Source passage:
○ ○ ○ ○ ○ ○ ○

Re: [PATCH v1 02/11] mm: convert track_pfn_insert() to pfnmap_sanitize_pgprot()

Posted by David Hildenbrand 9 months, 2 weeks ago

>>   
>> -	track_pfn_insert(vma, &pgprot, pfn);
>> +	if (pfnmap_sanitize_pgprot(pfn_t_to_pfn(pfn), PAGE_SIZE, &pgprot))
>> +		return VM_FAULT_FALLBACK;
> 
> Would "pgtable" leak if it fails?  If it's PAGE_SIZE, IIUC it won't ever
> trigger, though.

Missed that comment. I can document that pgprot will only be touched if 
the function succeeds.

-- 
Cheers,

David / dhildenb

Re: [PATCH v1 02/11] mm: convert track_pfn_insert() to pfnmap_sanitize_pgprot()

Posted by David Hildenbrand 9 months, 2 weeks ago

On 25.04.25 21:31, Peter Xu wrote:
> On Fri, Apr 25, 2025 at 10:17:06AM +0200, David Hildenbrand wrote:
>> ... by factoring it out from track_pfn_remap().
>>
>> For PMDs/PUDs, actually check the full range, and trigger a fallback
>> if we run into this "different memory types / cachemodes" scenario.
> 
> The current patch looks like to still pass PAGE_SIZE into the new helper at
> all track_pfn_insert() call sites, so it seems this comment does not 100%
> match with the code?  Or I may have misread somewhere.

No, you're right, while reshuffling the patches I forgot to add the 
actual PMD/PUD size.

> 
> Maybe it's still easier to keep the single-pfn lookup to never fail..  more
> below.
> 

[...]

>>   /*
>> @@ -1556,8 +1553,23 @@ static inline void untrack_pfn_clear(struct vm_area_struct *vma)
>>   extern int track_pfn_remap(struct vm_area_struct *vma, pgprot_t *prot,
>>   			   unsigned long pfn, unsigned long addr,
>>   			   unsigned long size);
>> -extern void track_pfn_insert(struct vm_area_struct *vma, pgprot_t *prot,
>> -			     pfn_t pfn);
>> +
>> +/**
>> + * pfnmap_sanitize_pgprot - sanitize the pgprot for a pfn range
> 
> Nit: s/sanitize/update|setup|.../?
> 
> But maybe you have good reason to use sanitize.  No strong opinions.

What it does on PAT (only implementation so far ...) is looking up the 
memory type to select the caching mode that can be use.

"sanitize" was IMHO a good fit, because we must make sure that we don't 
use the wrong caching mode.

update/setup/... don't make that quite clear. Any other suggestions?

○ ○ ○ ○ ○ ○ ○

Problems and tasks:
(1) In the patch discussion, why did David consider "sanitize" a good fit for the helper's name?
(2) Rewrite the paragraph of the patch discussion beginning "The current patch looks like to still pass PAGE_SIZE" as a single shorter sentence that keeps its main points.

Data extract:
○ ○ ○ ○ ○ ○ ○

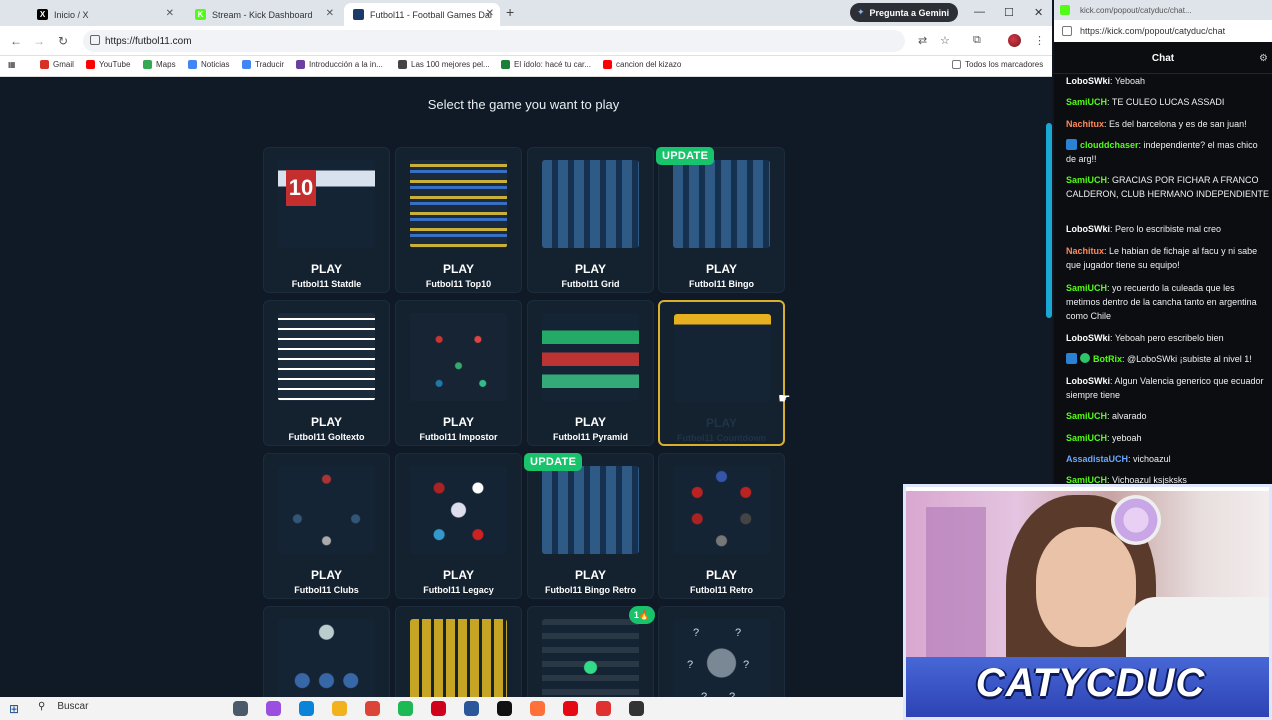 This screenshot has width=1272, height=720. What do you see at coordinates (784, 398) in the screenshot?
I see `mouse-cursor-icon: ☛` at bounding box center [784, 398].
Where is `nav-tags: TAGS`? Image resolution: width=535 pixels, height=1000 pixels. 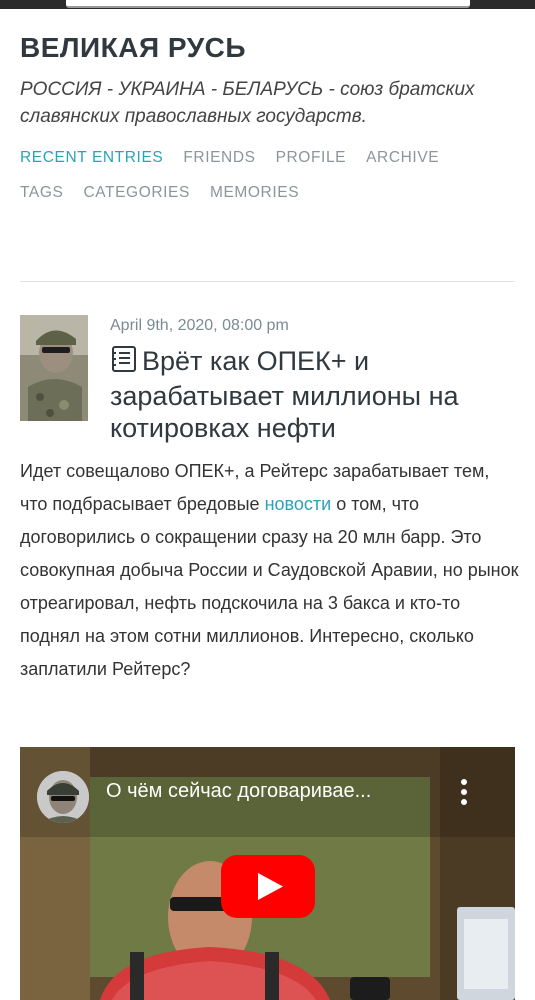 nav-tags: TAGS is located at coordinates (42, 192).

○ ○ ○ ○ ○ ○ ○

Answers to each task:
(1) Because they must make sure they don't use the wrong caching mode.

(2) The patch appears to pass PAGE_SIZE to the new helper at every track_pfn_insert() call site, so the comment may not fully match the code, unless the writer misread something.